I think there will be lots of interconnection and interoperability. Users will be able to look online and find an application that is useful and then be able to access it in a relatively short period of time ranging from right now to complex apps that may take a few weeks or a month to make it ready for a business use.
DB: So now we’re back in the current environment. What do you think the little cloud computing blow-up last week that resulted from the IBM manifesto and what will that episode–it looked like posturing to me–do to the overall process of cloud computing acceptance?
AW: I think posturing would be a really good term for what’s going on. Everyone who was at that meeting, from what I understand, was careful to say that no one was ready to say they knew what would be in the standard. They were getting together to discuss how they would ensure interoperability. They knew it was too early for a standard, but they also knew the customers were really interested in interoperability across applications and across platforms. They wanted to make sure they could make that happen rather than go ahead with what they were doing and have to make changes later on.
What happened after that? You never know exactly what happens because you only know what people say. What they say and what actually happens are sort of different stories. I’ve already heard three or four different stories from industry insiders.
What I hear is that Microsoft was miffed because they weren’t included as one of the leaders and they don’t want IBM in a leadership role. I think the problem is that Microsoft doesn’t want someone else to be in charge.
DB: So putting all the bluster and posturing aside, what really is the issue? What should be worth talking about?
AW: I think it is interoperability. As soon as you talk to the smaller ISVs, it’s clear that interoperability is a really big issue. They know that without it this is just one more round of the operating system wars. Nobody wants that. Moving from where we were to the Internet meant that we were moving away from that. And if we were going to build platforms on top of the Internet–that is the cloud–then the cloud should be abstract enough that people can move things back and forth between the clouds.

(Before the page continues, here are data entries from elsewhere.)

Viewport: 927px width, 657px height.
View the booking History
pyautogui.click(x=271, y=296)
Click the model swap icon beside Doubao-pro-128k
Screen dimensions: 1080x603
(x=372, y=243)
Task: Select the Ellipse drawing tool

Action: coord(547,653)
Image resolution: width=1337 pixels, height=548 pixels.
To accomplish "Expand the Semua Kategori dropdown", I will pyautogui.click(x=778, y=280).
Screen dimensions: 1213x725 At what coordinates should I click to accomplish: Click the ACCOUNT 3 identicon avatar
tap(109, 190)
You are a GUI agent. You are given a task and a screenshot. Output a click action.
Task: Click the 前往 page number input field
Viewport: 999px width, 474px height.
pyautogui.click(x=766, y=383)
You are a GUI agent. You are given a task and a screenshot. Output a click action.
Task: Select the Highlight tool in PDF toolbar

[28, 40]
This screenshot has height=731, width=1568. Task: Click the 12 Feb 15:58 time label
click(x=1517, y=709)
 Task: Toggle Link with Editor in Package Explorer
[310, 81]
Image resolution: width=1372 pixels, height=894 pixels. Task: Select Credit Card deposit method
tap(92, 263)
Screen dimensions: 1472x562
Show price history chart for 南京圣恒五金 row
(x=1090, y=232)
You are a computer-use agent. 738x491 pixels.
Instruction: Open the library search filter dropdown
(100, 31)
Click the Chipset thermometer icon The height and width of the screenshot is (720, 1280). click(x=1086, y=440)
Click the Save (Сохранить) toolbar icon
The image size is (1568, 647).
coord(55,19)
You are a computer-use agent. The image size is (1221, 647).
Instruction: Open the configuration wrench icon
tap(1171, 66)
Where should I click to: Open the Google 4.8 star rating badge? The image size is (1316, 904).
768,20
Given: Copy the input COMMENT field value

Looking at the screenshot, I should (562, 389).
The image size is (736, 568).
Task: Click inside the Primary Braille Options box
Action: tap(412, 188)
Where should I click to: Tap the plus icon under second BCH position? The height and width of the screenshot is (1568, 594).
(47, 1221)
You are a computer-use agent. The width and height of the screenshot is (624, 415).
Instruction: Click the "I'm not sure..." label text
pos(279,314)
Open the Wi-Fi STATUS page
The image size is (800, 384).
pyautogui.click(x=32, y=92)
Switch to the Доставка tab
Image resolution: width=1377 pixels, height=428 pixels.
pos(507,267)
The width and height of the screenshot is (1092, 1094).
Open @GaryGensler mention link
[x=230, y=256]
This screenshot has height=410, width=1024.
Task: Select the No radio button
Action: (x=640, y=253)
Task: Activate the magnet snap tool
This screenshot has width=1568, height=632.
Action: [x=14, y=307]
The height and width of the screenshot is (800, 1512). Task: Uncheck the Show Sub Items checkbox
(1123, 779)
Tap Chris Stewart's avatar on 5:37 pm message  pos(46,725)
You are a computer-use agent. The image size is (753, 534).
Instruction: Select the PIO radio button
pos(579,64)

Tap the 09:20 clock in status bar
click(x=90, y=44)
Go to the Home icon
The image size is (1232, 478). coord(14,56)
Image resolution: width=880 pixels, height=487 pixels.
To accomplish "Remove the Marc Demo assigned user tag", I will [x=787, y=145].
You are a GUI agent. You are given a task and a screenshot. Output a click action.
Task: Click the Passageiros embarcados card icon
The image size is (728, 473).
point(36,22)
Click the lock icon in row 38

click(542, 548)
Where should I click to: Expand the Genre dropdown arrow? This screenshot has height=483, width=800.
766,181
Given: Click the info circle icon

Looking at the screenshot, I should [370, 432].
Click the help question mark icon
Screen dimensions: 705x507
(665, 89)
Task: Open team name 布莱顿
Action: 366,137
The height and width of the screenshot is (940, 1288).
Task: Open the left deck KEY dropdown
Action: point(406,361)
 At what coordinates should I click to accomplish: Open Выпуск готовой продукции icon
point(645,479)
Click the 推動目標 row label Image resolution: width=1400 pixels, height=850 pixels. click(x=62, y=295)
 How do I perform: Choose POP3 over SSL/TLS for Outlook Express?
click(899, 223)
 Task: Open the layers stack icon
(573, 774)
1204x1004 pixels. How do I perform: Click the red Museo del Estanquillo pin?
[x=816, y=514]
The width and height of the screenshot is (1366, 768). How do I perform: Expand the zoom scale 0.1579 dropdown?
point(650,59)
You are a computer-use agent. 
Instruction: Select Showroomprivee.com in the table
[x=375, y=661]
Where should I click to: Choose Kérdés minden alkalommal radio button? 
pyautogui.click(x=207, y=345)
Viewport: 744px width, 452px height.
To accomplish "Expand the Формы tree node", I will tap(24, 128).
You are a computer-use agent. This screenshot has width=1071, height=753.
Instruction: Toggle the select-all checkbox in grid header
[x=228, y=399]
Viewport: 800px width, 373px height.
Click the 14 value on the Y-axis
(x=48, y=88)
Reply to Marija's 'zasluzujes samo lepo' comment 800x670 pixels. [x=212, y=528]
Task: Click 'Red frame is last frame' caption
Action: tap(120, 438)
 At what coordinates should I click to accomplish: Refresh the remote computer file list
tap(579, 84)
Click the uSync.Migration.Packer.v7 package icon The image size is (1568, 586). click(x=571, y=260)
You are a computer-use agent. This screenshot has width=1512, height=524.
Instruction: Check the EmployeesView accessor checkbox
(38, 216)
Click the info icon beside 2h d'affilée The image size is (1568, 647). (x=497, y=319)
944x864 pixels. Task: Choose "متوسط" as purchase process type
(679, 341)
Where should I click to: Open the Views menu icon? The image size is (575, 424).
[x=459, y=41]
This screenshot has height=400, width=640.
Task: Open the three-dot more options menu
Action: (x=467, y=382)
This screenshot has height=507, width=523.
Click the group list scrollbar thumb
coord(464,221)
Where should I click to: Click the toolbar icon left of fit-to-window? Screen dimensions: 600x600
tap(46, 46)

DB: But don’t the IT giants want to have some type of proprietary angle on this or they lose grasp of their long established competitive advantages?
AW: The point of having a group and getting together to talk about it is to avoid that from happening. It’s sort of like a very complicated dance. All of the companies want to reserve some things for themselves while at the same time that they agree on doing some things together so that some level of interoperability is possible. The question is how much will they give up to achieve a common ground. They have to agree to act as a group and put their cards on the table. It’s very complicated. I don’t pretend to think that it’s easy to do this, but the worst thing you can do is decide what you want to do too soon. Then you get things frozen into the standards that don’t belong there, but you have to live with them.
DB: Have companies that have already gotten into SaaS in a big way jumped the gun and potentially put themselves in a troublesome place five years down the road?
AW: There is always a problem with standards. How do you do them so that you are not too early and not too late? There is no right answer because there is no way to tell when the right time is when you are in the middle of it.
I think it’s fine for companies to start a conversation about SaaS. If the standards process was reaching a conclusion tomorrow, it would make me very nervous. They might agree on a few guidelines, but it’s way too early to have standards. They don’t know enough about what the standards should be. They need to be sure they are not cutting things off too soon. Will decisions being made today be really hard to get away from later on if necessary?
DB: What about these companies that are getting into SaaS now?
AW: My advice is to prefer companies that are involved in efforts to support interoperability, that follow existing open standards, that support as many platforms as possible, so they are not locking themselves out of choices in the future.